The use of protocols has become standard practice over the past couple of decades  to  enable financial firms to quickly change large volumes of contractual documents in order to meet regulatory timelines and respond swiftly to market events, with over 50 protocols created to  deal  with  the changes to regulations and legislation over the past 17 years. Clearly this is a powerful model but the level of complexity has increased significantly since the introduction of the European Monetary Union (EMU) protocol. As the industry waits for the extension of  the extremely  complex  Resolution  Stay (Living Wills) protocol and anticipated introduction of a BCBS-­‐IOSCO related protocol, Akber Datoo, founder and managing partner of D2 Legal Technology, calls on financial institutions and regulators -­‐ who now also appear to consider protocols to be a panacea for all -­‐ to consider the underlying risk before it is too late.

Protocol  Complexity

Since International Swaps and Derivatives Association’s (ISDA) creation of the European Monetary Union (EMU) protocol when  the  single  European  currency  was  first  introduced,  this  methodology has become the go-­‐to mechanism to enable financial institutions and their counterparties to amend affected contracts without the need to trawl through and renegotiate every single document.

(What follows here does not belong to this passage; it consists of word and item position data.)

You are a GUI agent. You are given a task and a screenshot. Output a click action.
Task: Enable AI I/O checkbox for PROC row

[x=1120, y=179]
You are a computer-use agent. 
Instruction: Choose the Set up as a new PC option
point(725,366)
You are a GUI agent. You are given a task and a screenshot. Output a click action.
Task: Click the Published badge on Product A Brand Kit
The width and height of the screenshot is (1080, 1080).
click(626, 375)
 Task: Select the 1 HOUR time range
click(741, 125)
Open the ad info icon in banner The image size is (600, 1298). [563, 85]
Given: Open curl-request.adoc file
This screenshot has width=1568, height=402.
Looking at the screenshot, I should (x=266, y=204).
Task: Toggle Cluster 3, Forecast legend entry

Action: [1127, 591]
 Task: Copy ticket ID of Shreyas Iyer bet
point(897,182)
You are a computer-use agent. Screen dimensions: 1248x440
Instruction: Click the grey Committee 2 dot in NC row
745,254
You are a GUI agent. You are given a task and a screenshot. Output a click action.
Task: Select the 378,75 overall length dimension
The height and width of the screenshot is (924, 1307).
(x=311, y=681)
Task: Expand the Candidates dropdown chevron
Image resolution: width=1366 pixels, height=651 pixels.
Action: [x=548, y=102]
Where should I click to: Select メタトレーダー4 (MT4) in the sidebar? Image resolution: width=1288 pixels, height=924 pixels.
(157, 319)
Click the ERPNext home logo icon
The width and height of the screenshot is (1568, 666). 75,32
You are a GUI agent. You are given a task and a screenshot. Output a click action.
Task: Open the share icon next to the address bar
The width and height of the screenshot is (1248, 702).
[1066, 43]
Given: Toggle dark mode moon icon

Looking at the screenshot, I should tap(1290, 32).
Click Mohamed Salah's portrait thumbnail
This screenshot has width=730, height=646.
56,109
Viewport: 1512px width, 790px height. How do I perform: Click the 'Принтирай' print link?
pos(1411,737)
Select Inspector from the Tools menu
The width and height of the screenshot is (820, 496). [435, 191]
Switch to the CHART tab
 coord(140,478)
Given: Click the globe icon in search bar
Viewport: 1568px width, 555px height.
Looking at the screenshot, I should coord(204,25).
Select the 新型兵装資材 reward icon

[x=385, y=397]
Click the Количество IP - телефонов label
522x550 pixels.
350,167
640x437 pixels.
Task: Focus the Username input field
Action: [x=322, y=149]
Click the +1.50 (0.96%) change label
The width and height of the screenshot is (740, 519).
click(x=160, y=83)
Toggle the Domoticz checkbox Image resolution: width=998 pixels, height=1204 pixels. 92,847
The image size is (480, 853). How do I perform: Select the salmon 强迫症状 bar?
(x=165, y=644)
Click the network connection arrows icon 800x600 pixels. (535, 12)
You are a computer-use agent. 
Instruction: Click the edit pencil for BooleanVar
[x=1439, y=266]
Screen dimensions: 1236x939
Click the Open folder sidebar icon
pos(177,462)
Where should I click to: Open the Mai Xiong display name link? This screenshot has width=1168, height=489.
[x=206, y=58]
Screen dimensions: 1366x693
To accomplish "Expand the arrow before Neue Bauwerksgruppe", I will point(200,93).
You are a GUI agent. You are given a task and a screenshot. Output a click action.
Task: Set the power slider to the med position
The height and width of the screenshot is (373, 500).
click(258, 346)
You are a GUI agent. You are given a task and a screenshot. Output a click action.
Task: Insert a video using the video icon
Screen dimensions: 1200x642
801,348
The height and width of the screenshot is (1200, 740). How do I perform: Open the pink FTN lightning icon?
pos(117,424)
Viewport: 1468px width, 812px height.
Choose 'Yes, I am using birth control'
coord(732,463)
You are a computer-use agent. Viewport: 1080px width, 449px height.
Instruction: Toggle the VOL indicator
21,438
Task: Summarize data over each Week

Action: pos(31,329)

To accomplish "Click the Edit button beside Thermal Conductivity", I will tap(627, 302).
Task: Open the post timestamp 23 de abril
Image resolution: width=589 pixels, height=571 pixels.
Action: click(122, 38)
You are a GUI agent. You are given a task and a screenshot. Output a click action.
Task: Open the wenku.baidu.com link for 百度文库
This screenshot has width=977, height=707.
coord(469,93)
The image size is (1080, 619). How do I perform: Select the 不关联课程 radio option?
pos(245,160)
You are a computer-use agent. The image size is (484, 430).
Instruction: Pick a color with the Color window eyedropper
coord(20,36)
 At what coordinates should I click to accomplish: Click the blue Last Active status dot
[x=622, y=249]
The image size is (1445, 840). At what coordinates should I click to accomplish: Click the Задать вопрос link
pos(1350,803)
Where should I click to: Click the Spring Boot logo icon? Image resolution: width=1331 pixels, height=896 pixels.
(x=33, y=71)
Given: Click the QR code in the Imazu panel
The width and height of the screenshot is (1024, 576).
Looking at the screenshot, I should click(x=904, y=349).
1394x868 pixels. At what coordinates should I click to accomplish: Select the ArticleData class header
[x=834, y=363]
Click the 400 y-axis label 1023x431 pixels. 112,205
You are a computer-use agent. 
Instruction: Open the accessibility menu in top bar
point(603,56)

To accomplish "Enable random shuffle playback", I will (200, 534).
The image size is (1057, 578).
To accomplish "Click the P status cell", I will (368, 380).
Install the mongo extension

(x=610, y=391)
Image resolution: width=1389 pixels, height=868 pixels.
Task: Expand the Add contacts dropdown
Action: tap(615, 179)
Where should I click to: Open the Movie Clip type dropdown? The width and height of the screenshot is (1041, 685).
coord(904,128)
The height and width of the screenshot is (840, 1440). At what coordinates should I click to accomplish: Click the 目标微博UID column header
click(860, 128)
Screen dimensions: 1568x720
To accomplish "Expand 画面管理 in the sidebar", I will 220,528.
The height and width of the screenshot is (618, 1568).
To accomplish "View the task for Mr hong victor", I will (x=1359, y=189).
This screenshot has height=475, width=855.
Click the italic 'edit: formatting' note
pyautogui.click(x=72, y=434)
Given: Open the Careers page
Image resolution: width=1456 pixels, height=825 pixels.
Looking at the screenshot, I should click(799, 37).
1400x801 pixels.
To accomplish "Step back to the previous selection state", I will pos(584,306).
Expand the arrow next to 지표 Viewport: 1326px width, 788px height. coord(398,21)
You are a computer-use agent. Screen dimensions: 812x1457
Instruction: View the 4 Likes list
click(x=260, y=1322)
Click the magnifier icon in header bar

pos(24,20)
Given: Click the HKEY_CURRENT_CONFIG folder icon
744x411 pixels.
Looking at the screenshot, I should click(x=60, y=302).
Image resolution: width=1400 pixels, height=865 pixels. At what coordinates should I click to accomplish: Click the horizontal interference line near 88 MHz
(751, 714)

However, during the past 17 years these protocols have become significantly more complex. Whilst admittedly in response to increasingly intricate and un-­‐coordinated regulation from different regulators, this complexity has created a  strong  risk  that  organisations  no  longer  know  or understand the ultimate impact of the protocol and the contract terms in place with a counterparty. The BCBS-­‐IOSCO protocol, for example, puts in place new documentation  annexes  with  a counterparty and affects some very significant commercial terms in areas of increasing regulatory scrutiny, such as the use and segregation of client assets/money, raising the chance of unintended business consequences, large operational losses or regulatory fines.

In effect, this reliance – or over-­‐reliance – on protocols may assist the contract negotiation task required by regulatory or other market events but, in the process, is simply deferring the task of understanding the changes needed to the documentation with their counterparty and creating  a massive legal data problem.

Ticking Time Bomb

Despite the growing reliance on protocols,  in a survey of  17 banks undertaken in 2013, just one institution had robust processes in place to adequately handle protocol adherence from a legal data perspective – and there is little sign that the situation has improved since then. How does an organisation know if a counterparty has adhered to a specific protocol?   Right now, the only option is to routinely check the ISDA website – something that few financial institutions appear to undertake. The reality is that there is no audit trail, no process for checking and storing counterparty adherence elections – or instances where adherence is revoked.

Critically, few organisations are even considering the downstream implication of specific protocol adherence.   Despite the belated introduction of systems and processes around legal contract data, most banks are still failing to take into account the implications of these protocols and hence have no understanding of the impact of adherence on a contract for the people and systems that use this information on a daily basis. As a result, this critical legal data can be left in a highly uncertain state. One only needs to consider the irony of the ISDA 2014 Collateral Agreement Negative Interest Protocol, which only automatically amends the terms of an agreement if it doesn’t contain a “Protocol Excluded Modifying Provision”. But of course few firms can automatically determine whether that is the case without manually reviewing their agreements (which they have for the most part, failed to do).

There is a time and a place for protocols. However, the reality is that over-­‐reliance on protocols has created a weapon of mass data destruction. As the Resolution Stay protocol is broadened to the wider market and the BCBS-­‐IOSCO protocol is introduced there is a very real risk that unless banks and regulators alike reconsider the true implications of this model the industry will, once again, find itself in the spotlight for a major financial failure.